- Supplied information:
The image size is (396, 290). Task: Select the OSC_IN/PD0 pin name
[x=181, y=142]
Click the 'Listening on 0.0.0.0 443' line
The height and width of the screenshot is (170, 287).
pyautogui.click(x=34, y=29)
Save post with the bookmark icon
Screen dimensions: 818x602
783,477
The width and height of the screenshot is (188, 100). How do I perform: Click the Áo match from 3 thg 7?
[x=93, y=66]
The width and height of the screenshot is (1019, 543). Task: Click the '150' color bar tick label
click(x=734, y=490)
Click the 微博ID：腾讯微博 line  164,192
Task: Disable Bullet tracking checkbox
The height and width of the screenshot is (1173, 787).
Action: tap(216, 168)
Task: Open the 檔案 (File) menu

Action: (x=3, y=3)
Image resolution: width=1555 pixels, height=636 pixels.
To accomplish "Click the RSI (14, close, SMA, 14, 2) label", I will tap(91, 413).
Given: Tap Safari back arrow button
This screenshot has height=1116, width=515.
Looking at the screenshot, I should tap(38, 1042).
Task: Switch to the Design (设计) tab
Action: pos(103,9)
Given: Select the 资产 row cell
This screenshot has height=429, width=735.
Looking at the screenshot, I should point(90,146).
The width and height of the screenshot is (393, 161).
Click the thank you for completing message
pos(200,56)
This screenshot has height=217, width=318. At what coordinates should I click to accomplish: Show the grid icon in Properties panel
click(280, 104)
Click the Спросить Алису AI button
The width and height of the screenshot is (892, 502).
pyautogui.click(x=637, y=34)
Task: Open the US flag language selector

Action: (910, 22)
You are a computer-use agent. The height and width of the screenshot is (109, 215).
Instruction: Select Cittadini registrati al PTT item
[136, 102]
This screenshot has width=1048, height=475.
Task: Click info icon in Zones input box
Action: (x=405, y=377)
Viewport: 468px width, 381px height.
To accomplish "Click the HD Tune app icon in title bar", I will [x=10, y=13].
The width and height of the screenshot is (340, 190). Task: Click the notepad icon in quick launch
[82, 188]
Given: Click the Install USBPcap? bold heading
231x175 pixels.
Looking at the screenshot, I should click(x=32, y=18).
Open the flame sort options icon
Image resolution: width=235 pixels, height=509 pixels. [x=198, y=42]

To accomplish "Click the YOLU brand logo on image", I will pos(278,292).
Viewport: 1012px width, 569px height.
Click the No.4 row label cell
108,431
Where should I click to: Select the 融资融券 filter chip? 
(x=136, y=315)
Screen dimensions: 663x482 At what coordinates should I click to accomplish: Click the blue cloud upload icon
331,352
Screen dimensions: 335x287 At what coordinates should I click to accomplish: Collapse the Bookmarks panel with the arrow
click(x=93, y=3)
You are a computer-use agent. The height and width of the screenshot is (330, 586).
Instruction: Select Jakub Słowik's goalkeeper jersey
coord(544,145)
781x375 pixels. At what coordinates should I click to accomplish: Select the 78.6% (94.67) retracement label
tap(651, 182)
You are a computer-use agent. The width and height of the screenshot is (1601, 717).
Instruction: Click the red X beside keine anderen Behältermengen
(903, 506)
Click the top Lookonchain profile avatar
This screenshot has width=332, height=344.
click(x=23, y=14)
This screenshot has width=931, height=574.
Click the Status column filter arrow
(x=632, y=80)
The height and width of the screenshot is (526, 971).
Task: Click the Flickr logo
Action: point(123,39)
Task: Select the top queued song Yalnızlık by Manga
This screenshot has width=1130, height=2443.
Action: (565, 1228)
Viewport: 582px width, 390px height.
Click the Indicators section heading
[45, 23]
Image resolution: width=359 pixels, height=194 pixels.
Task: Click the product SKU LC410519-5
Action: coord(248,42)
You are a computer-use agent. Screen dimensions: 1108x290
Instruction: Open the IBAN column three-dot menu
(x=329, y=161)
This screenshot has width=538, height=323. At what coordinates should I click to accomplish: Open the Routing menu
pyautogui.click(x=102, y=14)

- Work required: Restate the records above exactly.

- Task answer:
The image size is (396, 290). Task: Select the OSC_IN/PD0 pin name
[x=181, y=142]
Click the 'Listening on 0.0.0.0 443' line
The height and width of the screenshot is (170, 287).
pyautogui.click(x=34, y=29)
Save post with the bookmark icon
Screen dimensions: 818x602
783,477
The width and height of the screenshot is (188, 100). How do I perform: Click the Áo match from 3 thg 7?
[x=93, y=66]
The width and height of the screenshot is (1019, 543). Task: Click the '150' color bar tick label
click(x=734, y=490)
Click the 微博ID：腾讯微博 line  164,192
Task: Disable Bullet tracking checkbox
The height and width of the screenshot is (1173, 787).
Action: tap(216, 168)
Task: Open the 檔案 (File) menu

Action: (x=3, y=3)
Image resolution: width=1555 pixels, height=636 pixels.
To accomplish "Click the RSI (14, close, SMA, 14, 2) label", I will tap(91, 413).
Given: Tap Safari back arrow button
This screenshot has height=1116, width=515.
Looking at the screenshot, I should tap(38, 1042).
Task: Switch to the Design (设计) tab
Action: pos(103,9)
Given: Select the 资产 row cell
This screenshot has height=429, width=735.
Looking at the screenshot, I should point(90,146).
The width and height of the screenshot is (393, 161).
Click the thank you for completing message
pos(200,56)
This screenshot has height=217, width=318. At what coordinates should I click to accomplish: Show the grid icon in Properties panel
click(280, 104)
Click the Спросить Алису AI button
The width and height of the screenshot is (892, 502).
pyautogui.click(x=637, y=34)
Task: Open the US flag language selector

Action: (910, 22)
You are a computer-use agent. The height and width of the screenshot is (109, 215).
Instruction: Select Cittadini registrati al PTT item
[136, 102]
This screenshot has width=1048, height=475.
Task: Click info icon in Zones input box
Action: (x=405, y=377)
Viewport: 468px width, 381px height.
To accomplish "Click the HD Tune app icon in title bar", I will [x=10, y=13].
The width and height of the screenshot is (340, 190). Task: Click the notepad icon in quick launch
[82, 188]
Given: Click the Install USBPcap? bold heading
231x175 pixels.
Looking at the screenshot, I should click(x=32, y=18).
Open the flame sort options icon
Image resolution: width=235 pixels, height=509 pixels. [x=198, y=42]

To accomplish "Click the YOLU brand logo on image", I will pos(278,292).
Viewport: 1012px width, 569px height.
Click the No.4 row label cell
108,431
Where should I click to: Select the 融资融券 filter chip? 
(x=136, y=315)
Screen dimensions: 663x482 At what coordinates should I click to accomplish: Click the blue cloud upload icon
331,352
Screen dimensions: 335x287 At what coordinates should I click to accomplish: Collapse the Bookmarks panel with the arrow
click(x=93, y=3)
You are a computer-use agent. The height and width of the screenshot is (330, 586).
Instruction: Select Jakub Słowik's goalkeeper jersey
coord(544,145)
781x375 pixels. At what coordinates should I click to accomplish: Select the 78.6% (94.67) retracement label
tap(651, 182)
You are a computer-use agent. The width and height of the screenshot is (1601, 717).
Instruction: Click the red X beside keine anderen Behältermengen
(903, 506)
Click the top Lookonchain profile avatar
This screenshot has width=332, height=344.
click(x=23, y=14)
This screenshot has width=931, height=574.
Click the Status column filter arrow
(x=632, y=80)
The height and width of the screenshot is (526, 971).
Task: Click the Flickr logo
Action: point(123,39)
Task: Select the top queued song Yalnızlık by Manga
This screenshot has width=1130, height=2443.
Action: (565, 1228)
Viewport: 582px width, 390px height.
Click the Indicators section heading
[45, 23]
Image resolution: width=359 pixels, height=194 pixels.
Task: Click the product SKU LC410519-5
Action: coord(248,42)
You are a computer-use agent. Screen dimensions: 1108x290
Instruction: Open the IBAN column three-dot menu
(x=329, y=161)
This screenshot has width=538, height=323. At what coordinates should I click to accomplish: Open the Routing menu
pyautogui.click(x=102, y=14)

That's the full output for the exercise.